**Data**

-.-.-

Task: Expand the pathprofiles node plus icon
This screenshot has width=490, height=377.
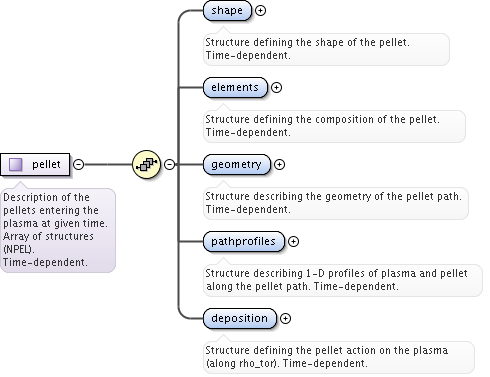Action: click(293, 241)
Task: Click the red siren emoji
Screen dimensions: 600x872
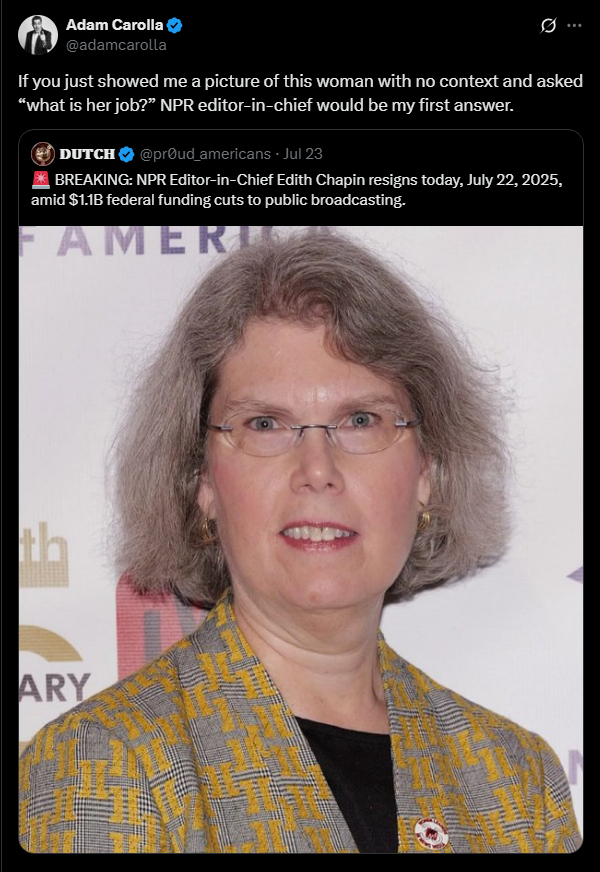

-.-.-

**Task to carry out**
Pictures are to be omitted from the copy. Reproduce exactly, and only, the lines from the one containing "Task: Click the red siren emoji" to the end of the listing above.

**Reply to the exercise**
Task: Click the red siren emoji
Screen dimensions: 600x872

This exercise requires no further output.